Ad Astra

Tuve muchos nombres que ya nadie recuerda

Belén Gopegui en Rebelión publica un artículo que me ha gustado y del que saco aquí una frase:

– ¿Entonces, qué es lo que se podría escribir ahora?

Mi pregunta es ¿cómo decir que la carta está a la vista sin señalarla, cómo explicar el efecto de lo inadvertido sin, al explicarlo, volverlo ya advertido, diferente? Lo que a la hora de escribir sería: ¿Cómo contar que estamos siendo contados, que no nos pertenecemos, sin que esta historia también nos la cuenten de antemano?

Esa imposibilidad de hablar del cambio sin prevenir al sistema (y que el cambio se vea frenado) me ha parecido como un corolario bien traído de Theodor Adorno y su visión de la estética revoluciaria, que ya hemos vinculado a la banalidad.

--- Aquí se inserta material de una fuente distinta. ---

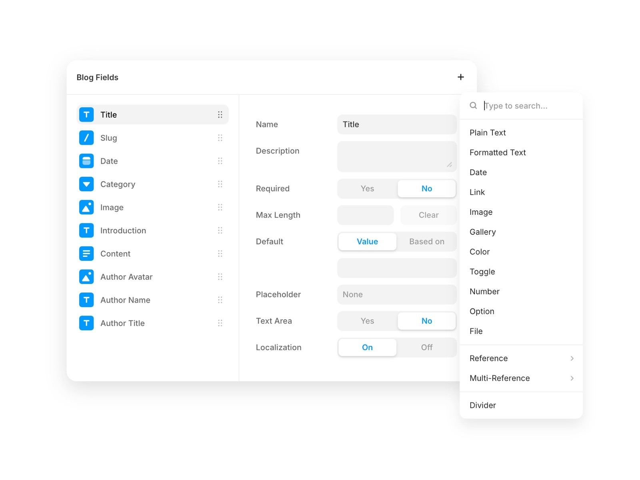Switch Default to Based on
640x480 pixels.
tap(426, 241)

Recoge Aleix Cabarrocas en su blog la última pretensión culturalista de El País que me sirve para recordar en comentarios lo mucho que odio las flashmobs y la banalidad que portan, algo sobre lo que él mismo posteó y a lo que estaba respondiendo allí con una frase de una lectura sobre Theodor Adorno («las corrientes vanguardistas de instituciones estéticamente vanguardistas son tan ilusorias como la creencia de que son revolucionarias») a la que llegué hoy gracias a un sugerente comentario de British Lover en un post de Gonzalo Martín. Ese último comentario se convirtió en post.